The ex_hello example demonstrates how to use the NT4C parser to generate the text "hello world" and display it on the screen.

int main(int, char **) {
NT_PARSER parser = {};
if (nt_parse("hello world", 0, &parser) <= 0) {
return EXIT_FAILURE;
}
printf("%.*s\n", (int) parser.doc.begin->size, parser.doc.begin->data);
return EXIT_SUCCESS;
}

screenshot

ex_echo

This example demonstrates how to utilize the NT4C parser to parse and display a NestedText document on the screen. The input document undergoes parsing twice. Initially, the length of the document is calculated.

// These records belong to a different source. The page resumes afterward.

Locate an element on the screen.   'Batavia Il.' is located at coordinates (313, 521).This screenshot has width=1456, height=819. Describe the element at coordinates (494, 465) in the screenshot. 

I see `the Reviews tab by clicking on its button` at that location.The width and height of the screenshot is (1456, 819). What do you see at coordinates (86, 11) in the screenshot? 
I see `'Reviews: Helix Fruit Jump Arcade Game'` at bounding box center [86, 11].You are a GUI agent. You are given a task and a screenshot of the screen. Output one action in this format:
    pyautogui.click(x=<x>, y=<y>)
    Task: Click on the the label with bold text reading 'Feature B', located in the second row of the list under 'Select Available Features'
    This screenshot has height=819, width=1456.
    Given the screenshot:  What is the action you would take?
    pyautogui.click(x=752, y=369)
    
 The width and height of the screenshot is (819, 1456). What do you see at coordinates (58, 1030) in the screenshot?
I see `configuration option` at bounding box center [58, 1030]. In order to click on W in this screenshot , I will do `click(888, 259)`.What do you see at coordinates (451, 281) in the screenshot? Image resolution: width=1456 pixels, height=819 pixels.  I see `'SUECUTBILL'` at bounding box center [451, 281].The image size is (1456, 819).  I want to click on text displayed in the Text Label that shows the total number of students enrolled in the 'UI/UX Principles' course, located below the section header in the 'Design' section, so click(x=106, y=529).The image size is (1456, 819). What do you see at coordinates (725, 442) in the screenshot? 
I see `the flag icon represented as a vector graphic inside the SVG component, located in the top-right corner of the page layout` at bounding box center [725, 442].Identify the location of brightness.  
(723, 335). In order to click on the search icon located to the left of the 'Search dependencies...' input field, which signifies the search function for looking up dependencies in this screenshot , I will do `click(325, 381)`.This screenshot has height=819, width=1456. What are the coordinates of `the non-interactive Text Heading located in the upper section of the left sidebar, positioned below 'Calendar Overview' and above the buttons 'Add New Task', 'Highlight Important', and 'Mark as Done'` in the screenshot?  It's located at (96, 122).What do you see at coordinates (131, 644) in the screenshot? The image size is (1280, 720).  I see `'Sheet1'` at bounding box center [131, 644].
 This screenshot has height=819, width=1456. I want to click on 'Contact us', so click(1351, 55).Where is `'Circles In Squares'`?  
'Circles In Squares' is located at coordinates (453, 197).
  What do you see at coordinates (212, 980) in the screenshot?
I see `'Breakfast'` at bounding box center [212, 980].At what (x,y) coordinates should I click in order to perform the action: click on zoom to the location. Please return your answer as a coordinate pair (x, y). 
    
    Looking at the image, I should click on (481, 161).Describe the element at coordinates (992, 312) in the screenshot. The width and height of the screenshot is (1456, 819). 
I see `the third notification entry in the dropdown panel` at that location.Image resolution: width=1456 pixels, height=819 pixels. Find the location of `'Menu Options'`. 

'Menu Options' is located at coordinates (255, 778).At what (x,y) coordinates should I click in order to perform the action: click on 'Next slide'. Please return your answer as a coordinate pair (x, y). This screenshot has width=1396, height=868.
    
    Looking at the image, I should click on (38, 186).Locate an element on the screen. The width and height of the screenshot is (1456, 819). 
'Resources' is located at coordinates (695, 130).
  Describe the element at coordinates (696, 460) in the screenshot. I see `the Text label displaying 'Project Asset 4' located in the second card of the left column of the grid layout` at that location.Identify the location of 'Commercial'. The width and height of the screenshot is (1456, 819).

Subsequently, a variable-length array is set up to store the Document Object Model (DOM).

int main(int, char **) {
int node_count = nt_parse(input_data, sizeof(input_data), nullptr);
if (node_count <= 0) {
fprintf(stderr, "%s\n", "parse error");
return EXIT_FAILURE;
}
NT_NODE nodes[node_count];
NT_PARSER parser = {};
nt_parser_set_memory(&parser, nodes, sizeof(nodes)/sizeof(nodes[0]));
if (nt_parse(input_data, sizeof(input_data), &parser) > (int) node_count) {
fprintf(stderr, "not enough memory for %lu nodes\n", parser.doc.length);
return EXIT_FAILURE;
}
for (NT_NODE *it = parser.doc.begin; it < parser.doc.end; ++it) {
printf("%.*s", (int) it->size, it->data);
}
return EXIT_SUCCESS;
}

screenshot

ex_pretty

This example shows how to use the NT4C parser to pretty-print a NestedText document. It reformats the input text and adds syntax highlighting.

int main(int, char **) {
NT_PARSER parser = { .settings = { .blacklist = NT_SPACE|NT_NEWLINE } };
if (nt_parse((char *) input_data, 0, &parser) > (int) parser.mem.capacity) {
fprintf(stderr, "not enough memory for %lu nodes\n", parser.doc.length);
return EXIT_FAILURE;
}
return pretty_print(parser.doc.root, 0);
}

Here is a NestedText document before and after pretty-printing, as shown in the screenshot below:

nt4c/examples/ugly.nt

Lines 1 to 29 in 934ab23

this :
is : an ugly 𝓪𝓼𝓼
# NestedText
#document
#and we are going
to parse it :
- for the purpose
# of
making :
it :
appear :
- more
- easily
- readable
by :
> indenting
> the document
> properly
and :
we:
also :
added :
-color
# ... to
highlight :
- syntax
#
# errors

screenshot

ex_tree

This example shows how to use the NT4C parser to print the structure of a NestedText document on the screen.

int main(int, char **) {
constexpr size_t node_count = 200;
NT_NODE nodes[node_count];
NT_PARSER parser = {};
nt_parser_set_memory(&parser, nodes, node_count);
int result = nt_parse((char *) input_data, sizeof(input_data), &parser);
if (result > (int) node_count) {
fprintf(stderr, "not enough memory for %lu nodes\n", parser.doc.length);
return EXIT_FAILURE;
}
print_tree(parser.doc.root, 0);
return EXIT_SUCCESS;
}

Here is a screenshot showing the structure of the parsed NestedText document:

screenshot

License

NT4C has been authored by Erich Erstu and is released under the MIT license.